*Your objective:* Each line containing the word "node" must be copied from the material below.

[Input records Boundary: Start]

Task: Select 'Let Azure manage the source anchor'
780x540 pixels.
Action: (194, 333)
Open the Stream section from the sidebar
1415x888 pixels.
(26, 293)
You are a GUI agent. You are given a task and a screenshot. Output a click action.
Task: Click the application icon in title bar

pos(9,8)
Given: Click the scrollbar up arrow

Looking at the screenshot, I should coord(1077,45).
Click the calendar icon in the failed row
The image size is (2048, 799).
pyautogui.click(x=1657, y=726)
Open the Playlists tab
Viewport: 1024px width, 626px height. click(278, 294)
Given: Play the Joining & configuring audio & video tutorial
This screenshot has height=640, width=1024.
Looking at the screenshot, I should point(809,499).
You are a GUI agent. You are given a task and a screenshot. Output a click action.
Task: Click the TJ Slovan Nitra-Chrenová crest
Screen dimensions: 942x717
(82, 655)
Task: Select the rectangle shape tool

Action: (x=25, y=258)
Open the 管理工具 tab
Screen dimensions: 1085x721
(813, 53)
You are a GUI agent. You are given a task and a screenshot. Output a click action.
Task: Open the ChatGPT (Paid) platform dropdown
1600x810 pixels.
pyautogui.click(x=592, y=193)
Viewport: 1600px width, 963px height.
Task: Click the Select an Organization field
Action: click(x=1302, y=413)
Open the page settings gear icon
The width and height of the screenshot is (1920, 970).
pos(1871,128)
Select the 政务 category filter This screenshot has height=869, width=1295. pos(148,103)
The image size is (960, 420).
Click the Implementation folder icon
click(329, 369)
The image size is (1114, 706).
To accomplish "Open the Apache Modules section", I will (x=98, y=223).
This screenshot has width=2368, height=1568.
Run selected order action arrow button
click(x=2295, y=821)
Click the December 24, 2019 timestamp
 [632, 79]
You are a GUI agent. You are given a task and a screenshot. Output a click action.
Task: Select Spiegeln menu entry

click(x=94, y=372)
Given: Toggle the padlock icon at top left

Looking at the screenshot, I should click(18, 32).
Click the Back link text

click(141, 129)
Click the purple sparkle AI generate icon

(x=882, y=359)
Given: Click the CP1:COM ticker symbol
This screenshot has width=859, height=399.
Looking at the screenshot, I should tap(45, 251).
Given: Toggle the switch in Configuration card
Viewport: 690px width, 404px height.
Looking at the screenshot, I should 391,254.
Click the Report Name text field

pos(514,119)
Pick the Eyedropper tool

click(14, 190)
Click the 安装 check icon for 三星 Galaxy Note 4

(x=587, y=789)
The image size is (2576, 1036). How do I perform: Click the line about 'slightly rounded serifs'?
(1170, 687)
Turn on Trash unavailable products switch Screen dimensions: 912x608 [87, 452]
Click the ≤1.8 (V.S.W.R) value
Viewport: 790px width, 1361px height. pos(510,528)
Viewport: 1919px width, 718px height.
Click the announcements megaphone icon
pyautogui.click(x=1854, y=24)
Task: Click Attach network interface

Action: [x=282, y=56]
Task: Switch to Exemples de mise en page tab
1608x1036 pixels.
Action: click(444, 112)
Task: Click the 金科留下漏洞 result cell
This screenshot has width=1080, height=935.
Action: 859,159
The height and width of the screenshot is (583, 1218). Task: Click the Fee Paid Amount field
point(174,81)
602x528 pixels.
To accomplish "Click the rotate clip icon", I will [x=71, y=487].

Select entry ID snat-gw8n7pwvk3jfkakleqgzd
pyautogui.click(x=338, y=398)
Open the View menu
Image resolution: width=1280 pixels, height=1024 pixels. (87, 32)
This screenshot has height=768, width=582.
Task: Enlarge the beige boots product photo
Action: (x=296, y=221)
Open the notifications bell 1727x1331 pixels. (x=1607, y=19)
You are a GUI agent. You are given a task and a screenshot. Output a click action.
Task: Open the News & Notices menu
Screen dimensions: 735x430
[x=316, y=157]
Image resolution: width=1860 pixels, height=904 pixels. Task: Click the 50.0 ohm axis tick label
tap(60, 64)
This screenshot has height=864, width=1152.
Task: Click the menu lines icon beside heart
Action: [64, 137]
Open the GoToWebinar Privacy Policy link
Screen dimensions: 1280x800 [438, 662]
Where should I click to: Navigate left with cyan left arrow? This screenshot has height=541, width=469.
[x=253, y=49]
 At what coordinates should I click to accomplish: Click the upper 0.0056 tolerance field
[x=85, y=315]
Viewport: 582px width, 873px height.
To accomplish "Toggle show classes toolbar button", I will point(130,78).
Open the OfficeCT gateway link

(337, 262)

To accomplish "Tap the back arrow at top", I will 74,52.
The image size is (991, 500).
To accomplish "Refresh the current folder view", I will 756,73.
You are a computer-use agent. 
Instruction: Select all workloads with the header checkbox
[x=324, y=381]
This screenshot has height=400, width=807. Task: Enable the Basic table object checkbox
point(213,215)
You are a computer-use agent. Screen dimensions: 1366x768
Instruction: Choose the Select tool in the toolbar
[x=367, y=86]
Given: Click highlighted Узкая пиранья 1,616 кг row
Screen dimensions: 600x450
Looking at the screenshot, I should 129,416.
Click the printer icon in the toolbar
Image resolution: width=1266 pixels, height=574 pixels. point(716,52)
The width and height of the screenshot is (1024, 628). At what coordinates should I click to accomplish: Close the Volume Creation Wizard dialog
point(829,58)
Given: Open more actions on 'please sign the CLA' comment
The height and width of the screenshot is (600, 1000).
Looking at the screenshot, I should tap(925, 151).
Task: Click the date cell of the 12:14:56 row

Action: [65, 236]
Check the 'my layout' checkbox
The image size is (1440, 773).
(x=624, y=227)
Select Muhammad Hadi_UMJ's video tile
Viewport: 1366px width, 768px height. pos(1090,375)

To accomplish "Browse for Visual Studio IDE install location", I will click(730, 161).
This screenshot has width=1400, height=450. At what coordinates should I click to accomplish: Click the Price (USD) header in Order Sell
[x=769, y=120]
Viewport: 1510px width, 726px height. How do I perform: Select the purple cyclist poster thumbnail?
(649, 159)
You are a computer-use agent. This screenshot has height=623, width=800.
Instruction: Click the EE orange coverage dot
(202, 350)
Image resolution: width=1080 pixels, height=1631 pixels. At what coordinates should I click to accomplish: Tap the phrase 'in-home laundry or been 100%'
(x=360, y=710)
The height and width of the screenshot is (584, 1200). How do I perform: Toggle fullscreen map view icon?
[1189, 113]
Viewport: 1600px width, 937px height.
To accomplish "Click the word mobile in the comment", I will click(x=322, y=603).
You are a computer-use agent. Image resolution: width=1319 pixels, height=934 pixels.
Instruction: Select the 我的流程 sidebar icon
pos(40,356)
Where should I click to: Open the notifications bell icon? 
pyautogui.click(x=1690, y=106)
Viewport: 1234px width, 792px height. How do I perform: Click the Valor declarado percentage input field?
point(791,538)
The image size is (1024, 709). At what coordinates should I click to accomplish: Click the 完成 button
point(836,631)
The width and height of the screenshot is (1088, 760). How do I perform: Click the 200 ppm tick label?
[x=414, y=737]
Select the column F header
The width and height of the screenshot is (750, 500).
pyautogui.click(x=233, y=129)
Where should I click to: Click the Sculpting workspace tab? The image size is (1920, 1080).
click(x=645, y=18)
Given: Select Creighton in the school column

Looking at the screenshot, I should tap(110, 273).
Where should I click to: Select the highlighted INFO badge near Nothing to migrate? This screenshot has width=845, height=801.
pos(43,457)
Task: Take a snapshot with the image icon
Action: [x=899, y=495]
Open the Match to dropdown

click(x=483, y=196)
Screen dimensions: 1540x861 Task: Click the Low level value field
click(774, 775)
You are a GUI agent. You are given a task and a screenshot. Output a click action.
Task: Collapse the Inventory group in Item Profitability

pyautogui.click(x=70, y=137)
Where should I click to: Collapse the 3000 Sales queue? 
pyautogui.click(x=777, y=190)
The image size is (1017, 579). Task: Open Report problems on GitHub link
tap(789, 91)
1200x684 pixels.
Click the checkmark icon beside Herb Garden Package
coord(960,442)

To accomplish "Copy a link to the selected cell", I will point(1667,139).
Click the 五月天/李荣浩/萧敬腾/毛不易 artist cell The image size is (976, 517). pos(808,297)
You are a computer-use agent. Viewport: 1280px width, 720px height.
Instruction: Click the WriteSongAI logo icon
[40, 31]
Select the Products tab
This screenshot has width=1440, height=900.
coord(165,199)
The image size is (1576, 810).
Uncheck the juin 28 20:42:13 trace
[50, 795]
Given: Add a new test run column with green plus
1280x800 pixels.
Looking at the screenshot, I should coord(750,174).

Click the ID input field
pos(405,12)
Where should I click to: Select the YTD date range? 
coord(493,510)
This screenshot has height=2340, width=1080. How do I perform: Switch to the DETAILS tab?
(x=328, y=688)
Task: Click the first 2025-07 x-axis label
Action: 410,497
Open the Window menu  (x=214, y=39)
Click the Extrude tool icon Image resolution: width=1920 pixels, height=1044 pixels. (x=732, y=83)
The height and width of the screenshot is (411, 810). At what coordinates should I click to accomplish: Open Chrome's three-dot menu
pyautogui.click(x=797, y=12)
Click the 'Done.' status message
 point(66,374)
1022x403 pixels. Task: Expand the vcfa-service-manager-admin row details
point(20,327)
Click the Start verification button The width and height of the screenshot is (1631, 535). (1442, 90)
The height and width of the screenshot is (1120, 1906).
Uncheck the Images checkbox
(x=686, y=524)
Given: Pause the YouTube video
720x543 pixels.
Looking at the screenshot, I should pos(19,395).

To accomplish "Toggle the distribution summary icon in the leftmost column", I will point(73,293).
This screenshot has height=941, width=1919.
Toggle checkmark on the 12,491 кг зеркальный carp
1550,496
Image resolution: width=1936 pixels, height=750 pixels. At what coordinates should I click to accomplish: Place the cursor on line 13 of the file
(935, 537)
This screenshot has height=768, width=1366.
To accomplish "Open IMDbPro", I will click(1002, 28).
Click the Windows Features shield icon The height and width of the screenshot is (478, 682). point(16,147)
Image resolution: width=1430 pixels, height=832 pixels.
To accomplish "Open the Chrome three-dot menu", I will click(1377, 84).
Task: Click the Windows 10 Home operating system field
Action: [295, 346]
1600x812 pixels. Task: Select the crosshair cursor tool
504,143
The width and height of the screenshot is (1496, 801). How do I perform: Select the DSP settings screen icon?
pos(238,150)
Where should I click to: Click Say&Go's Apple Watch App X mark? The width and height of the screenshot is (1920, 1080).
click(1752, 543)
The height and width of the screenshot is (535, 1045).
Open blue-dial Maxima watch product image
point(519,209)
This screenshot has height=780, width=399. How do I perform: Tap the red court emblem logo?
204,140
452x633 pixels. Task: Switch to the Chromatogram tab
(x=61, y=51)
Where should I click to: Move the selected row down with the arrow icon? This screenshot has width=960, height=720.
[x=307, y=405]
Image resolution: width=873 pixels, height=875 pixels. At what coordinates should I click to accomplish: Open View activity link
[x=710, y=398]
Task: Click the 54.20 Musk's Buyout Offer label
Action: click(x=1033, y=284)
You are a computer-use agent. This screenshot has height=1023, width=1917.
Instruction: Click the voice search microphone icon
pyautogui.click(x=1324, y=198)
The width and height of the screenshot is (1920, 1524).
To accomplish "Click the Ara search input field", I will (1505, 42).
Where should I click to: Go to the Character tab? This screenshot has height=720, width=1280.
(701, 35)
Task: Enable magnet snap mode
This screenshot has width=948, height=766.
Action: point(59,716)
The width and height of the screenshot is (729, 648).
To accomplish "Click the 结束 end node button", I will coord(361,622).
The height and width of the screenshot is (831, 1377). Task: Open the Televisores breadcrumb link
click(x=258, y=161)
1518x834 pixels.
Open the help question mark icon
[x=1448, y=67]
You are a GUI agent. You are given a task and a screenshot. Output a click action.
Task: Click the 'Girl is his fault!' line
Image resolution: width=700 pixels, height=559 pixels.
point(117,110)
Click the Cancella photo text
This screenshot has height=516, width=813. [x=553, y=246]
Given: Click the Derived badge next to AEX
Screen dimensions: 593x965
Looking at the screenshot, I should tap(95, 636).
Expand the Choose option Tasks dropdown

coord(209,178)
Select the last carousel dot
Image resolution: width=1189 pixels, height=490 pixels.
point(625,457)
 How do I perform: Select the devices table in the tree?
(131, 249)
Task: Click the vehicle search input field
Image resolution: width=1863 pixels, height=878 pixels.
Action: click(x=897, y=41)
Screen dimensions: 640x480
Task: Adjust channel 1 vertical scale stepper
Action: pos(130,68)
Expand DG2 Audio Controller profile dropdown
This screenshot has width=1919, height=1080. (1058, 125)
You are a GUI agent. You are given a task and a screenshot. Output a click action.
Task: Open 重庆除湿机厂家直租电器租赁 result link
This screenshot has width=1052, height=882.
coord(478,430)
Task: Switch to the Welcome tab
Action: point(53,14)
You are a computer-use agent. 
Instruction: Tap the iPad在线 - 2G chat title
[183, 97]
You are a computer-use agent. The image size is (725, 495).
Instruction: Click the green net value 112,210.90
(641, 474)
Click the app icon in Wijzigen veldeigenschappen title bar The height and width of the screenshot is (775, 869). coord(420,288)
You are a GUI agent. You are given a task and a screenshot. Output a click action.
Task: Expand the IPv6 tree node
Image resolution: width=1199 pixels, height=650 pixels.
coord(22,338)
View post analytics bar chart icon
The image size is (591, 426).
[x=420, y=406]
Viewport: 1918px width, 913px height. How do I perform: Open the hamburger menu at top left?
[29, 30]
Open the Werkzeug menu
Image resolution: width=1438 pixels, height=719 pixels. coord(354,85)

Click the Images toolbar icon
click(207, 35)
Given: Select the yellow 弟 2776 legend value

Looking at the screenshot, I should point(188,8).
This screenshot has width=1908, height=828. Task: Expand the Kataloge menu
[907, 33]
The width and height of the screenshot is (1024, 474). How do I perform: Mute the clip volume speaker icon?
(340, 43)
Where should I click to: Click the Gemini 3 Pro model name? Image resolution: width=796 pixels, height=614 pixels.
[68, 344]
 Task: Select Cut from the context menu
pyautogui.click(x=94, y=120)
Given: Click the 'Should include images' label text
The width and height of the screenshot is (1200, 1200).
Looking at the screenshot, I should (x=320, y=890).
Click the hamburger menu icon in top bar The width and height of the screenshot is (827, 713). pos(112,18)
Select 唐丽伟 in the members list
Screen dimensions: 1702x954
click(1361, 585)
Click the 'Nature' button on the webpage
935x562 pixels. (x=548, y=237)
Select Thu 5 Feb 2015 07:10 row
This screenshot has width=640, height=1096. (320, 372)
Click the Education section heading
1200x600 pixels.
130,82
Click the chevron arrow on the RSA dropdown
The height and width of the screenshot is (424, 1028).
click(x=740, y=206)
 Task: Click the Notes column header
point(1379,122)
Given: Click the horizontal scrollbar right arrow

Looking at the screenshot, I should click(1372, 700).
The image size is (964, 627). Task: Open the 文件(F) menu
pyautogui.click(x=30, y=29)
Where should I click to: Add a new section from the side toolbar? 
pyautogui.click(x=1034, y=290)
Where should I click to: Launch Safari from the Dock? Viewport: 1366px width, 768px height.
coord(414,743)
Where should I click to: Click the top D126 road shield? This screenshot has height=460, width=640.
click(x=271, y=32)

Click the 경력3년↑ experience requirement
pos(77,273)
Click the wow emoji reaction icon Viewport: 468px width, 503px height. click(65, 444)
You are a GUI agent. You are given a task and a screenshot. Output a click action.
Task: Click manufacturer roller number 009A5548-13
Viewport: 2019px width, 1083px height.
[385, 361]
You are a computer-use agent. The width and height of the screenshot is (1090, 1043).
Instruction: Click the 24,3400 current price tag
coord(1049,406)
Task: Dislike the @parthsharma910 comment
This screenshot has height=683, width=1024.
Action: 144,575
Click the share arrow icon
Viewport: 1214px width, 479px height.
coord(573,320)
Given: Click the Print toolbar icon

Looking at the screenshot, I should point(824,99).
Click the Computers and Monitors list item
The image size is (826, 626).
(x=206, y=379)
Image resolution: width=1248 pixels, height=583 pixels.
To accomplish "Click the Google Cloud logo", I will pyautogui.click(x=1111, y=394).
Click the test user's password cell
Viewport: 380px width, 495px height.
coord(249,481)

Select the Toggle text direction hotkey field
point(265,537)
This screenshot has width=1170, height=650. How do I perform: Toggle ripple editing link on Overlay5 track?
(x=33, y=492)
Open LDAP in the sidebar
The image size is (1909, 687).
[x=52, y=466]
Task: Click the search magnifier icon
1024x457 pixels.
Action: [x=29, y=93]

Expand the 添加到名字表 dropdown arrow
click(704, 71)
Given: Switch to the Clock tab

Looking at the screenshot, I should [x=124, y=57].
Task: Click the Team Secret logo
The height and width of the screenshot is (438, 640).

[Input records Boundary: End]

*Response below:*
To accomplish "Click the 结束 end node button", I will coord(361,622).
Task: Expand the IPv6 tree node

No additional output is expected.